Exercise directions ::
Everything in the listing below needs to be retyped exactly.

Input data ::
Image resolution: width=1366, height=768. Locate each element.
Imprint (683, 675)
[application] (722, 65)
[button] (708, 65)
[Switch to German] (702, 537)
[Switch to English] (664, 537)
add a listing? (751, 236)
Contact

Task answer ::
Image resolution: width=1366, height=768. Locate each element.
Imprint (683, 675)
[application] (722, 65)
[button] (708, 65)
[Switch to German] (702, 537)
[Switch to English] (664, 537)
add a listing? (751, 236)
Contact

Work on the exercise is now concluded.